Progress Bar not displaying in GNU Parallel with SLURM script

21 Views Asked by At

I am new to GNU Parallel and am trying to run a few simulations. I have a bash script which I am submitting to a cluster via SLURM. The script is given below. Essentially, the parallel calls a function run_simulation, which will call bash scripts inside it. The bash scripts generate output in the current directory, which is different for each job.

#!/bin/bash
# Job name:
#SBATCH --job-name=Run_MD_Sim
#
# Account:
#SBATCH --account=fc_mllam
#
# Partition:
#SBATCH --partition=savio3
#
# Request one node:
#SBATCH --nodes=1
#
# Specify number of tasks for use case (example):
#
#
# Processors per task:
#SBATCH --cpus-per-task=2
#
# Wall clock limit:
#SBATCH --time=5:00:30
#
## Command(s) to run (example):

module load intel
module load openmpi
module load gcc
module load cmake
module load gnu-parallel/2019.03.22

energy_list=("90")
fluence_list=("1000")

len_energy=${#energy_list[@]}
len_fluence=${#fluence_list[@]}

# Change this line if number of nodes requested is changed
val="ALE_Cycle_Run_2.sh"

# Function to run MD simulation for a single combination of energy and fluence
run_simulation() {
    enval="$1"
    flval="$2"
    counter="$3"
    val="$4"
    
    # Create a directory to carry out computations. If node=1, then we are in fcmd_bondorder
    mkdir "Temp_Directory_$counter"
    
    # Check if using more than one node. If more than one node is used, then working directory will be the home directory. Below lines will change
    cp ../temp_000588-322.cfg "Temp_Directory_$counter/temp_000000-000.cfg"

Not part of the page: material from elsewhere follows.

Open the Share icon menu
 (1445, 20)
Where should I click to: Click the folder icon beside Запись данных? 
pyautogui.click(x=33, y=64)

    # Copy simulation files into this folder
    cp *.o "Temp_Directory_$counter/"
    cp *.cpp "Temp_Directory_$counter/"
    cp *.h "Temp_Directory_$counter/"
    cp Makefile "Temp_Directory_$counter/"
    cp "$val" "Temp_Directory_$counter/"
    cp Bond_Param_Gen.sh "Temp_Directory_$counter/Bond_Param_Gen.sh"

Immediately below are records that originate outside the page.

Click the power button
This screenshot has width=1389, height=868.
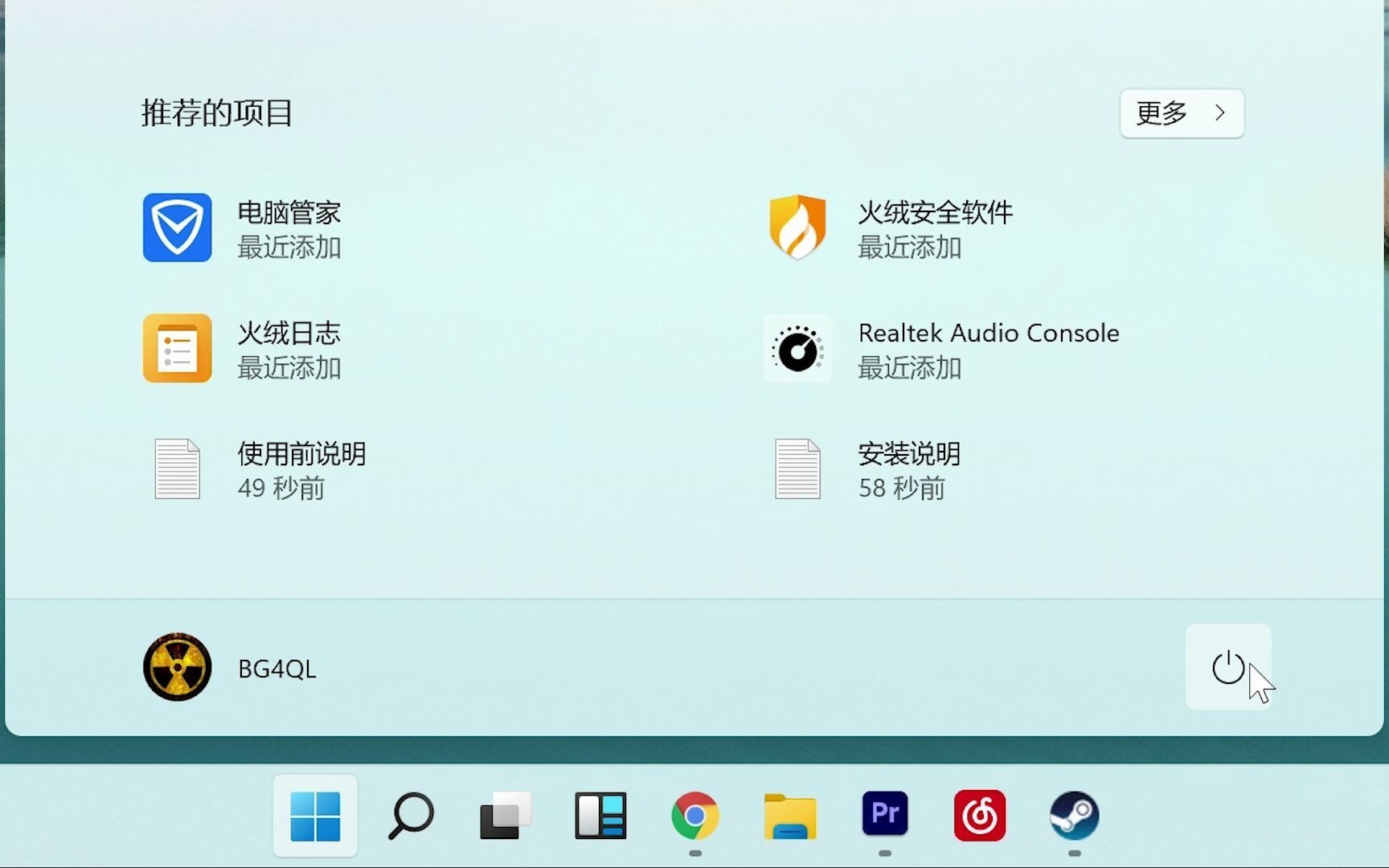[x=1228, y=667]
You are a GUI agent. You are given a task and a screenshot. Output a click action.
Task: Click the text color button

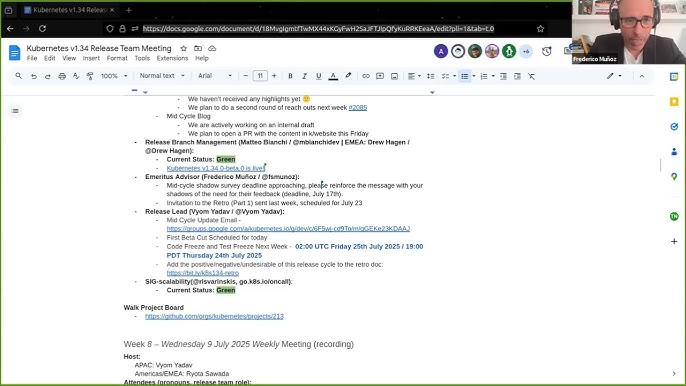point(333,76)
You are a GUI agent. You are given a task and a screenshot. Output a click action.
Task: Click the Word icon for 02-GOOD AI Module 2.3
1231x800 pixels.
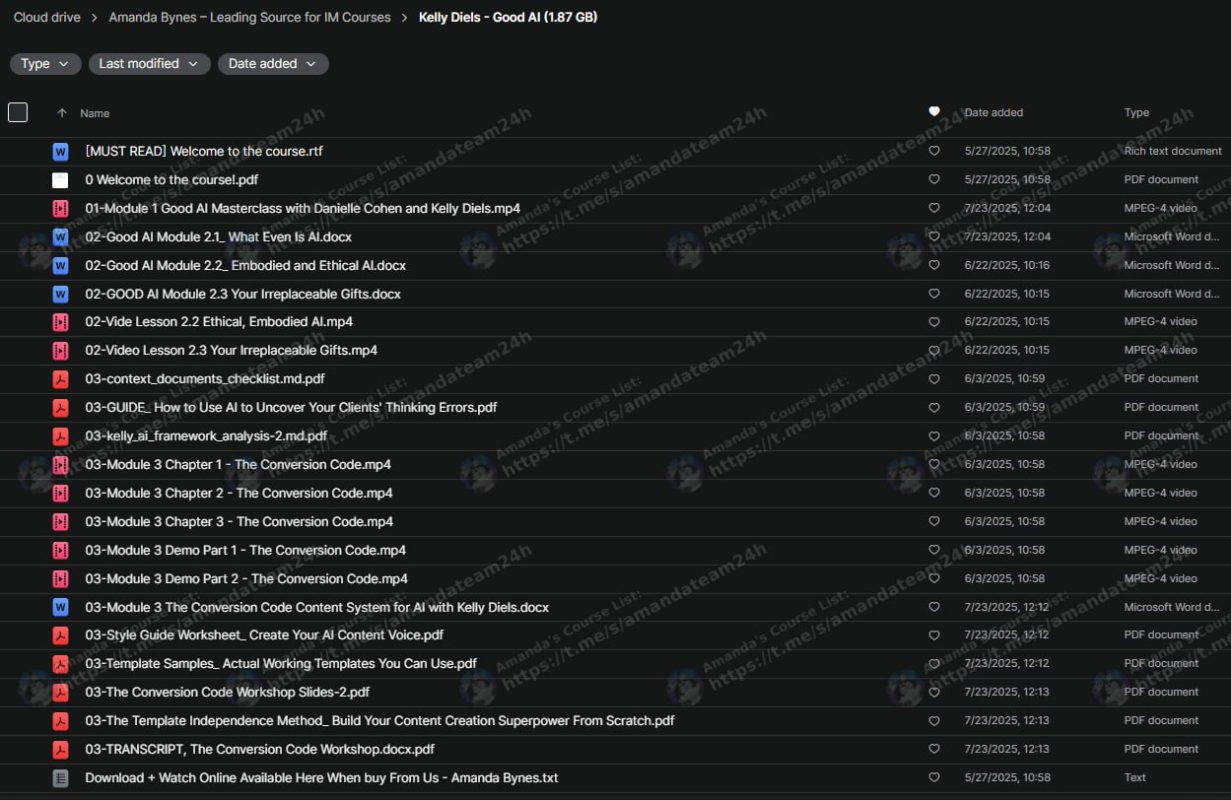(x=60, y=294)
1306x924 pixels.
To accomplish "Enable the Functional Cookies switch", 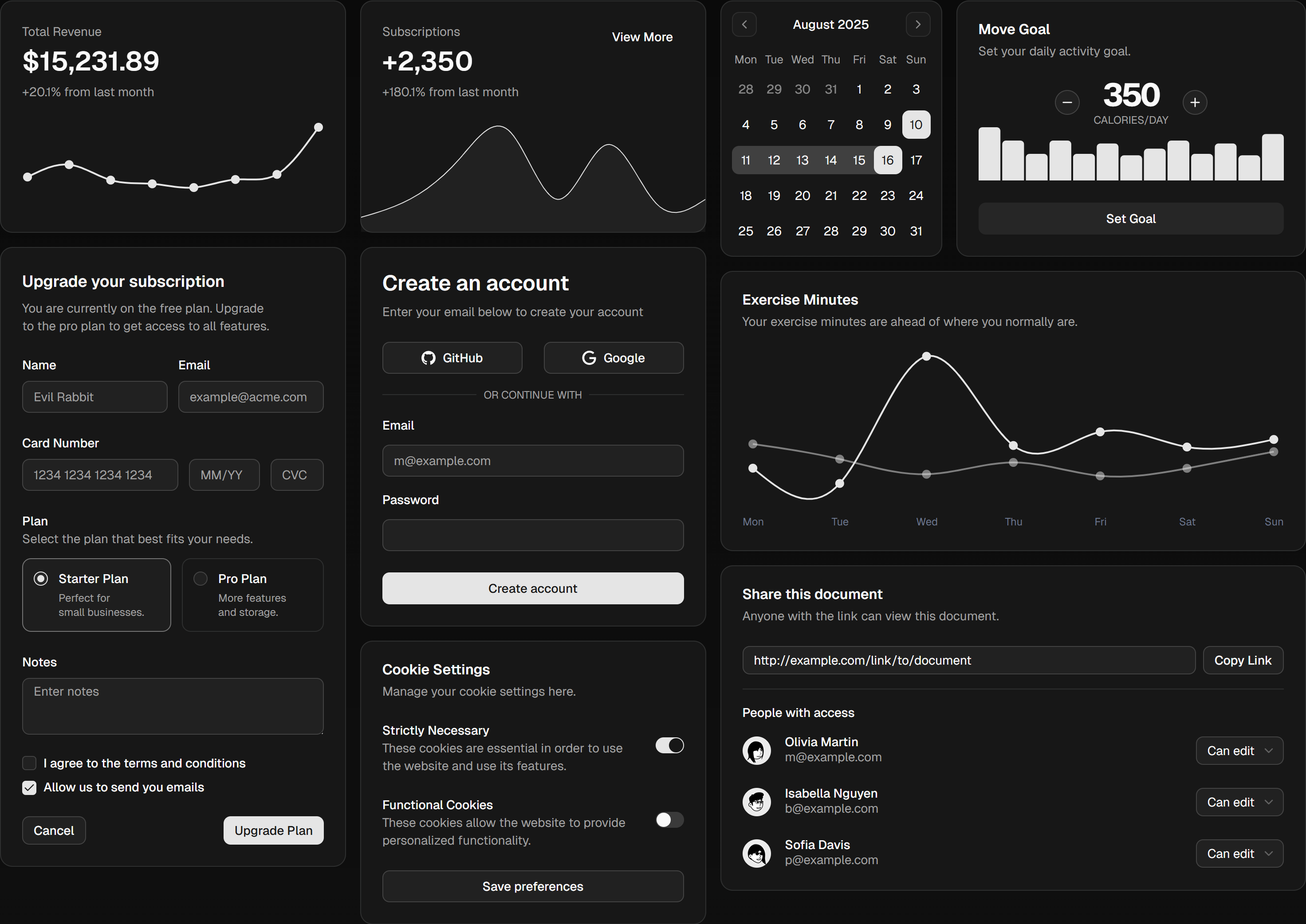I will [669, 820].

    # Change directory to temporary directory
    cd "Temp_Directory_$counter"
    
    # Run the main MD simulation. The output will be stored in the current directory
    bash "$val" "$enval" "$flval"

    # Make directory to store the bond-order files
    mkdir Data/
    mv *.txt Data/
    rm Data/*.txt
    bash Bond_Param_Gen.sh
    mv *.txt Data/
    mv *.cfg Data/

    # Home directory or scratch directory
    directory="/global/home/users/shoubhaniknath"
    new_filename="Data ${flval} impacts energy ${enval} number ${counter}"

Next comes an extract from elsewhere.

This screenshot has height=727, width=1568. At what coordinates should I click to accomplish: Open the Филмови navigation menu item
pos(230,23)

    # Rename and move the data folder
    mv "Data" "$directory/$new_filename"
}

# Export the function so that GNU Parallel can access it
export -f run_simulation

# Set number of jobs based on number of cores available and number of threads per core
export JOBS_PER_NODE=$(( $SLURM_CPUS_ON_NODE / $SLURM_CPUS_PER_TASK ))

# Run simulations in parallel
for enval in "${energy_list[@]}"; do
    for flval in "${fluence_list[@]}"; do
        # Use GNU Parallel to parallelize the loop over 'counter'
    # Use below line for multiple nodes
    #  parallel --dry-run --jobs $JOBS_PER_NODE --slf hostfile run_simulation "$enval" "$flval" {} "$val" ::: {1..3}
    # For single node, use below line
    echo $JOBS_PER_NODE
    parallel --jobs $JOBS_PER_NODE --joblog task.log --resume --bar run_simulation "$enval" "$flval" {} "$val" ::: {1..3}
    done
done

My issue is that I am not able to print the progress bar of the parallel, and have no idea why. Simple parallel commands executed in the current working directory do show the progress bar. What am I doing wrong here?

1

There are 1 best solutions below

1
Ole Tange On

Try something like this:

parallel --jobs $JOBS_PER_NODE --joblog task.log --resume --bar run_simulation {2} {3} {1} "$val" ::: {1..3} ::: "${energy_list[@]}" ::: "${fluence_list[@]}"